The days passed agonizingly. Being back at the camp, with all the feelings it stirred up of loss and self-disgust, made it unbearable. Sensing her misery, Mavis tried to be kind and draw her out of herself.
‘There’s a group of us going into the village later,’ she said to Molly, the second day she was back. ‘Why don’t you come along, pet – take your mind off things?’
Molly attempted a smile, but her face felt like a piece of rusty machinery that had forgotten how to move. ‘Ta, Mavis, that’s nice of yer – but I think I’ll stay here. I’m not much company these days.’
‘Well, it’s not surprising,’ Mavis said kindly. ‘You’ve had a terrible sad time of it. I just thought it might lift you out of yourself.’
‘I just can’t,’ Molly said, her eyes filling. ‘But thanks anyway. You have a nice evening, all of yer.’
Instead, she went out to the cliffs and sat in the wind, cooling now, at the waning end of summer, watching the eternal movements of the sea and talking to Tony, crying for him. It was the one thing that could soothe the
ache in her for a while.
‘There’s nothing here for me without you,’ she said to the buffeting air. ‘I hate it here now. Oh God, Tony, why did it have to happen? Why can’t you just be here again? Be somewhere in the world, anywhere?’
By the time she left the cliffs that evening, she knew she had to get out of there. They could discharge her, move her, anything, as long as she could walk somewhere other than these paths, and breathe air that did not speak of him with every breath.
‘Fox, what exactly is going on?’
A few days later, she found herself summoned to stand once more in front of Phoebe Morrison’s desk. It was hard to read the sergeant’s tone. It was not angry or commanding, just calm and measured, as if she was biding her time.
‘What d’you mean, Sergeant?’
‘I’m getting consistent complaints about the food. And when I say complaints, the batteries messing in your hut are almost on the point of mutiny. They say the food – if it can be called that – that you’re serving them is’ – she paused to look down at her notebook, apparently having recorded their expressions of indignation – ‘ “disgusting, inedible, fit only for the pigs”. And so on. The other cooks have assured me that the sudden catastrophic dive in standards is nothing to do with them. Fox, on your watch . . .’ Phoebe Morrison leaned forward to emphasize her words, ‘. . . there was mustard in the rice pudding! What is the explanation for this?’
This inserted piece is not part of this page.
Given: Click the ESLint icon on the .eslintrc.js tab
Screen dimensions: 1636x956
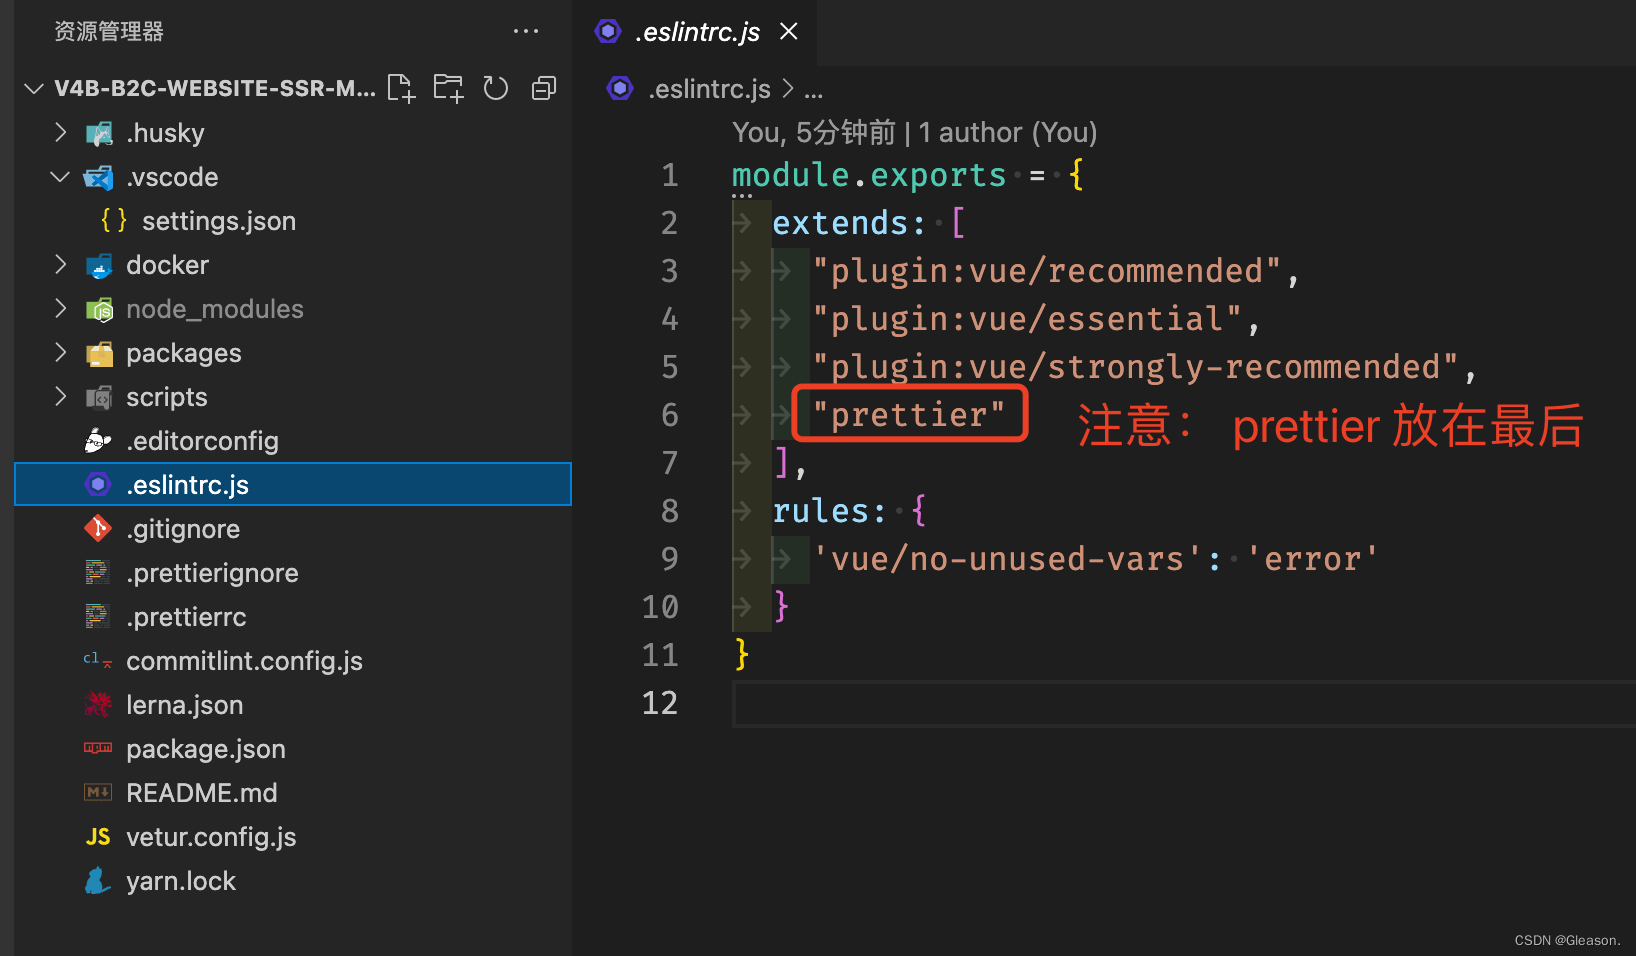Looking at the screenshot, I should [x=608, y=31].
Molly looked down at her feet, but not before noticing what she was sure was a flicker of suppressed amusement in the woman’s eyes. ‘It must have been an accident. I’m sorry, Sergeant.’
‘Well, I hope you are. Happily, I’m not the one who has to endure your cooking, but the others are extremely browned off. Understandably.’ She paused, tapping a pencil on the desk and thinking, before saying slowly, ‘Look, Fox, I know you’ve had a thin time of it recently. Look at me when I’m speaking to you, please. That’s better. I haven’t just called you here to reprimand you, though obviously this can’t go on. There’s something else I want to suggest.’